Saved entries:
★ ★ ★

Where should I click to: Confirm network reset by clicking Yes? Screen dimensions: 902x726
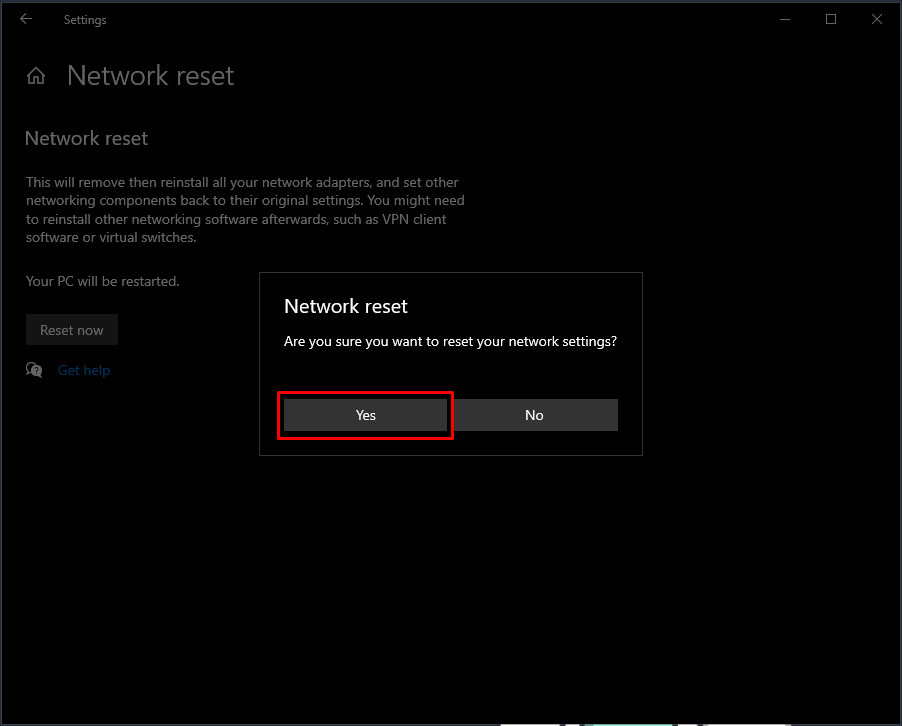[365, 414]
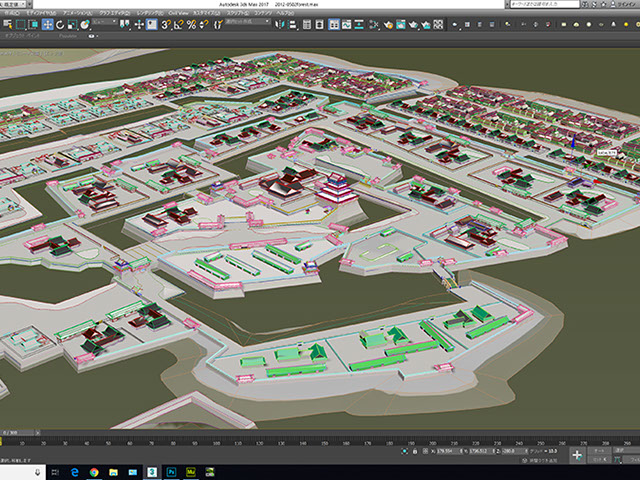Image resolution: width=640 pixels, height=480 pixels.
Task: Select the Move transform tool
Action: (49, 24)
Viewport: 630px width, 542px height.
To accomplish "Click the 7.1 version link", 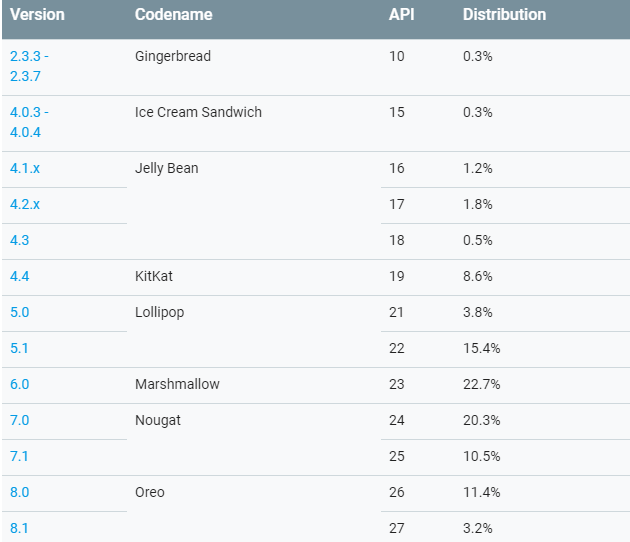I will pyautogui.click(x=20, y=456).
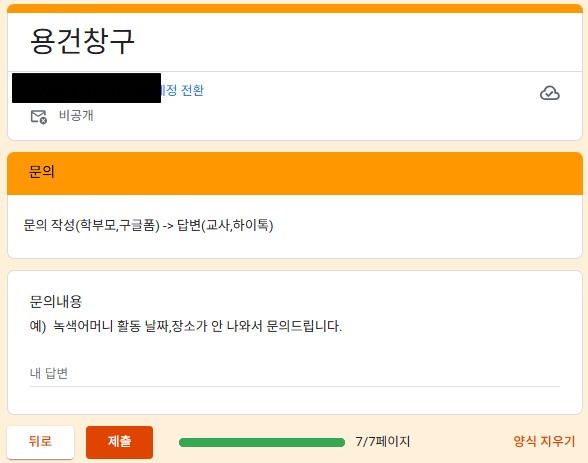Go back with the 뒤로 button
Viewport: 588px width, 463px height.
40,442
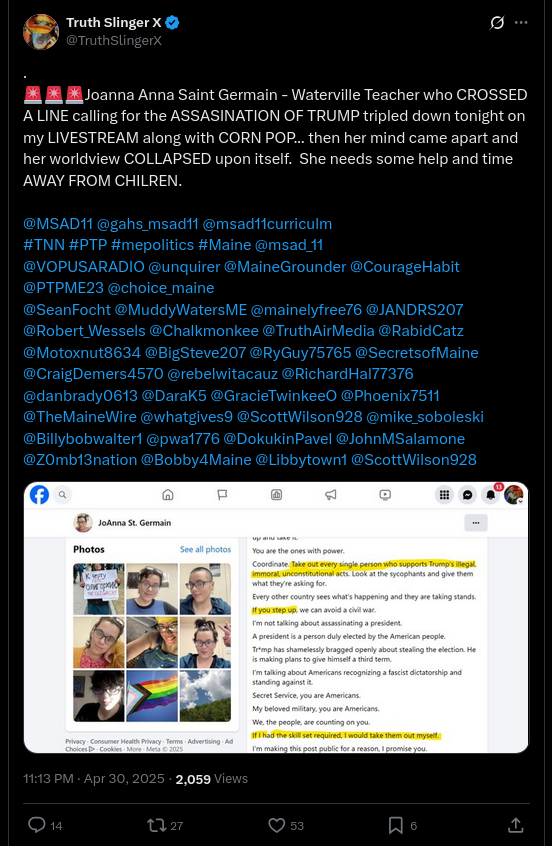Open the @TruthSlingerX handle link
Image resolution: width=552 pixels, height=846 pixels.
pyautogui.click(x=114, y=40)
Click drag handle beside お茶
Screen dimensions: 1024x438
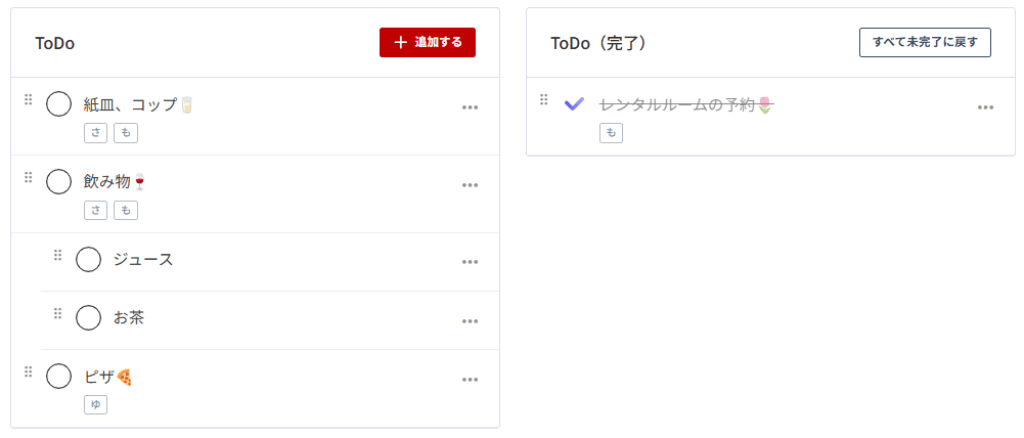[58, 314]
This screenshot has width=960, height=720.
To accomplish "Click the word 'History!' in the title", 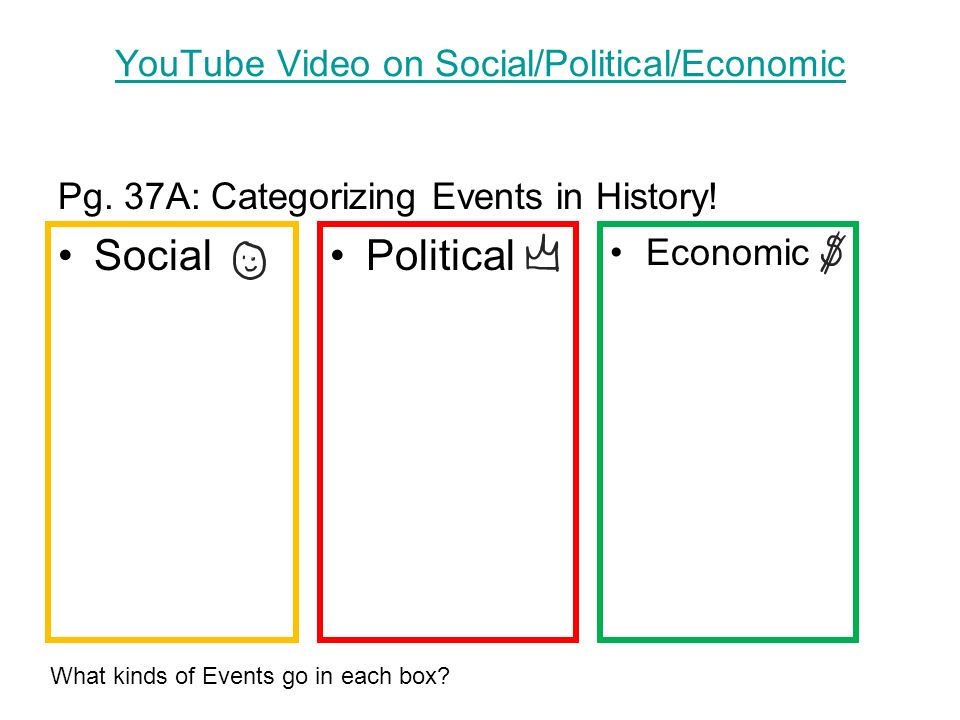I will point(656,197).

★ ★ ★

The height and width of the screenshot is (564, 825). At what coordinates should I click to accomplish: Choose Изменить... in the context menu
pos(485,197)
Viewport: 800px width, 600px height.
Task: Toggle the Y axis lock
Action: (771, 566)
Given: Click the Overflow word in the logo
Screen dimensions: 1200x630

★ ★ ★

*What to work on*
Reproduce, character for character, only the lines of the preceding data that start at the line with "Given: Click the Overflow word in the logo" and end at the line with "Screen dimensions: 1200x630", both included.

*Answer to the problem*
Given: Click the Overflow word in the logo
Screen dimensions: 1200x630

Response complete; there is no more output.